A. Sulla ricevibilità

1.   Argomenti delle parti

32

La GEA ritiene che l’impugnazione della Commissione sia irricevibile.

33

Al riguardo la GEA adduce, in primo luogo, che la Commissione non ha alcun interesse a proporre impugnazione perché la decisione del 2009 non costituisce più una valida base giuridica per chiedere il pagamento dell’ammenda.

34

In secondo luogo, la GEA adduce che la Commissione non ha alcun interesse a proporre impugnazione perché la decisione controversa non è valida. Il termine di prescrizione per la fissazione di un’ammenda sarebbe infatti scaduto prima dell’adozione di tale decisione, in quanto sono trascorsi più di dieci anni, ai sensi dell’articolo 25, paragrafo 5, del regolamento n. 1/2003, indipendentemente dalla questione se tale termine sia stato interrotto o meno.

35

La Commissione replica di avere interesse a proporre impugnazione avverso la sentenza impugnata, perché, in primo luogo, è risultata soccombente nelle sue conclusioni dinanzi al Tribunale e, in secondo luogo, la GEA, allegando che tale istituzione non ha alcun interesse a ricorrere a causa di un asserito superamento del termine di prescrizione per l’irrogazione di un’ammenda, contesta la legittimità della decisione controversa. Orbene, secondo la Commissione, un siffatto motivo non è stato né sollevato dinanzi al Tribunale né esaminato da quest’ultimo. Ne conseguirebbe che non occorre esaminarlo.

2.   Giudizio della Corte

36

In forza dell’articolo 56, terzo comma, dello Statuto della Corte di giustizia dell’Unione europea, ad eccezione delle cause relative a controversie tra l’Unione europea e i suoi agenti, un’impugnazione può essere proposta anche dagli Stati membri o dalle istituzioni dell’Unione che non siano intervenuti nella controversia dinanzi al Tribunale. Che siano o meno state parti nella controversia di primo grado, le istituzioni dell’Unione non devono quindi dimostrare alcun interesse per poter proporre ricorso contro una decisione del Tribunale (sentenza dell’8 luglio 1999, Commissione/Anic Partecipazioni,C‑49/92 P, EU:C:1999:356, punto 171).

37

La Commissione è infatti libera di valutare l’opportunità di presentare ricorso contro una decisione del Tribunale e non spetta alla Corte esercitare un controllo sulle scelte compiute al riguardo da quest’ultima (v., in tal senso, sentenza dell’8 luglio 1999, Commissione/Anic Partecipazioni, C‑49/92 P, EU:C:1999:356, punto 172).

38

Pertanto, è sufficiente constatare che le obiezioni della GEA relative a un asserito difetto di interesse ad agire da parte della Commissione sono del tutto infondate, di modo che l’impugnazione dev’essere considerata ricevibile.

B. Nel merito

1.   Sul primo motivo

39

Il primo motivo si compone di due parti. Con la prima parte di tale motivo, la Commissione addebita al Tribunale di essere incorso in un errore nell’applicazione del principio della parità di trattamento, della nozione di impresa e delle norme sulla responsabilità solidale, avendo considerato che essa avrebbe potuto determinare diversamente la parte dell’ammenda al pagamento della quale la GEA e l’ACW restavano obbligate in solido. La seconda parte di detto motivo, che occorre esaminare per prima, verte su una violazione dell’obbligo di motivazione.
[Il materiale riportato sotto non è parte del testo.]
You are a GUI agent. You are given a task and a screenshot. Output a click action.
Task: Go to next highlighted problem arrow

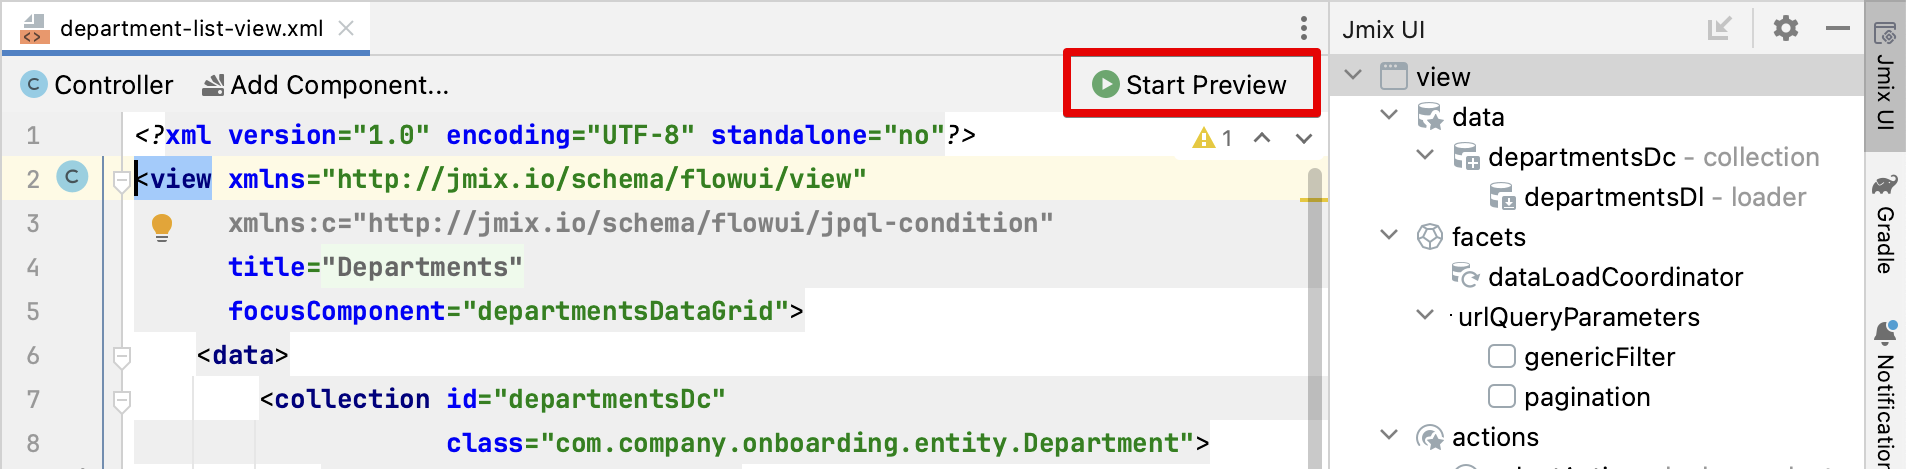click(x=1303, y=138)
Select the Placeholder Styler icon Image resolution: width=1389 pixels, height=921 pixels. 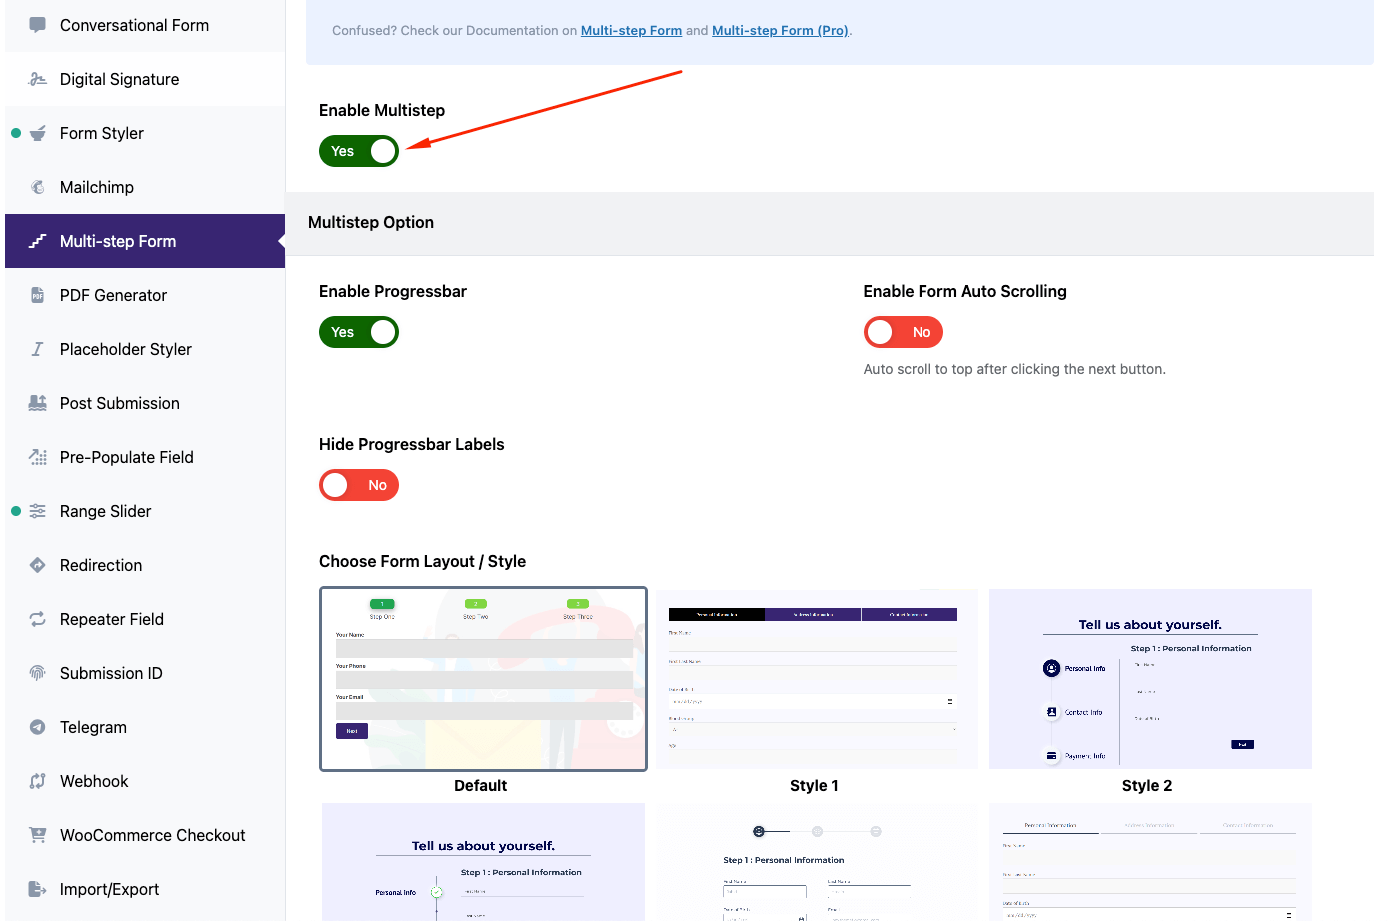[39, 349]
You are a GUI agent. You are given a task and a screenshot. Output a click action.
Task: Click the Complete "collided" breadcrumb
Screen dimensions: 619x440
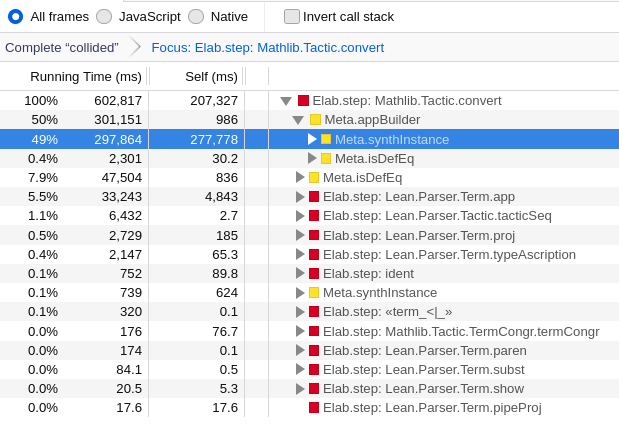pos(62,48)
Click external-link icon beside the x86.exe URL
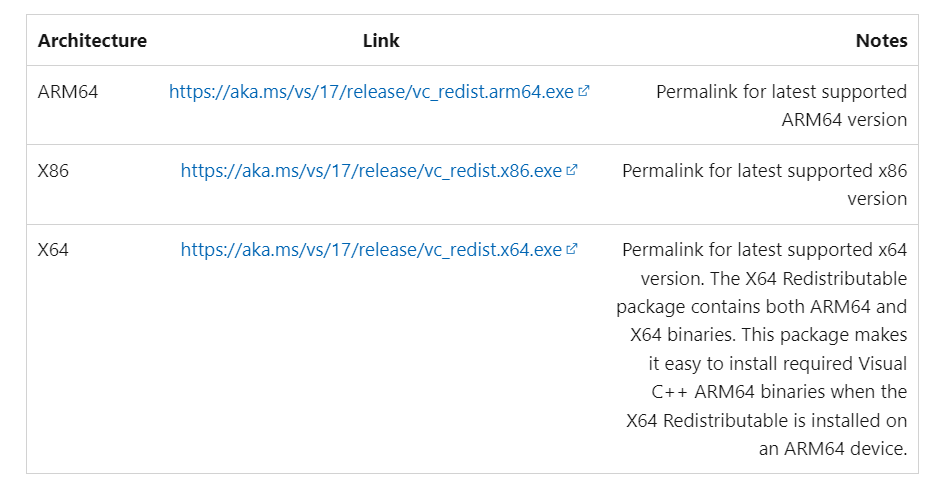Screen dimensions: 949x492 tap(572, 170)
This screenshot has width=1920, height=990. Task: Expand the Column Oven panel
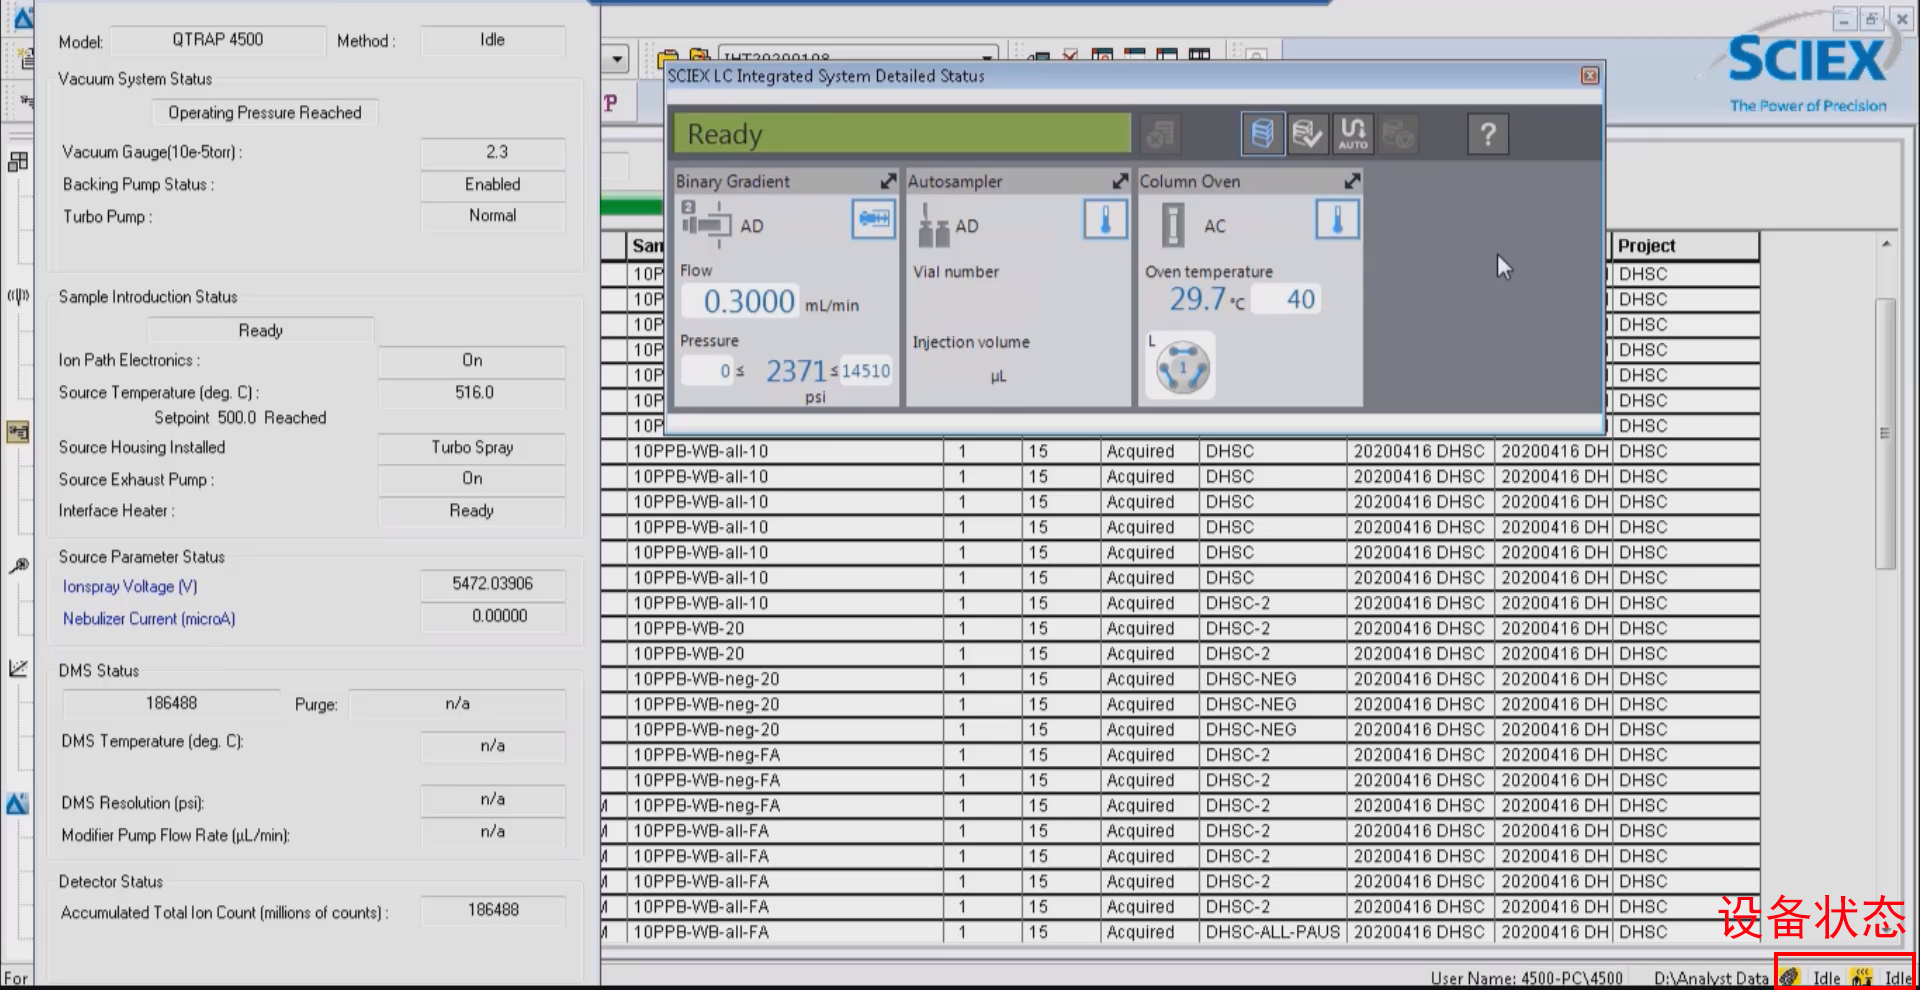point(1352,181)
a)   Sulla seconda parte del primo motivo

1) Argomenti delle parti

40

Con la seconda parte del suo primo motivo, la Commissione sostiene che la constatazione, al punto 111 della sentenza impugnata, secondo cui essa avrebbe violato il principio della parità di trattamento si basa su una motivazione contraddittoria sviluppata ai punti da 108 a 110 di detta sentenza e, in particolare, sulla vaga considerazione, di cui al punto 108 della medesima sentenza, che «la Commissione avrebbe senza dubbio potuto determinare diversamente la parte dell’ammenda al pagamento della quale l’ACW e la [GEA] restavano obbligate in solido».

41

La GEA contesta tale argomentazione.

2) Giudizio della Corte

42

Secondo costante giurisprudenza della Corte, l’obbligo di motivare le sentenze, che incombe al Tribunale ai sensi dell’articolo 36 e dell’articolo 53, primo comma, dello Statuto della Corte di giustizia dell’Unione europea, non impone allo stesso di fornire una spiegazione che ripercorra esaustivamente e singolarmente tutti i ragionamenti svolti dalle parti nella controversia. La motivazione può quindi essere implicita, a condizione che consenta agli interessati di conoscere i motivi sui quali si fonda il Tribunale e alla Corte di disporre degli elementi sufficienti per esercitare il suo controllo in sede di impugnazione (sentenza del 14 settembre 2016, Trafilerie Meridionali/Commissione, C‑519/15 P, EU:C:2016:682, punto 41).

43

Nel caso di specie, è sufficiente constatare che il ragionamento esposto dal Tribunale ai punti da 106 a 111 della sentenza impugnata è tale da consentire tanto alla Commissione di conoscere le ragioni per le quali il Tribunale ha accolto il quarto motivo dedotto dalla GEA in primo grado, quanto alla Corte di disporre degli elementi sufficienti per esercitare il proprio controllo giurisdizionale.

44

Da tali punti emerge, infatti, senza ambiguità, che il Tribunale ha giudicato che la Commissione avrebbe dovuto, in un primo tempo, identificare la proporzione esistente tra la parte di ammenda di cui l’ACW era responsabile in solido con la GEA e la CPA e quella di cui era responsabile in solido con la sola GEA e, in un secondo tempo, ripartire la riduzione dell’importo dell’ammenda dell’ACW tra i due rapporti di solidarietà applicando la medesima proporzione.

45

Alla luce di quanto precede, la seconda parte del primo motivo dev’essere respinta in quanto infondata.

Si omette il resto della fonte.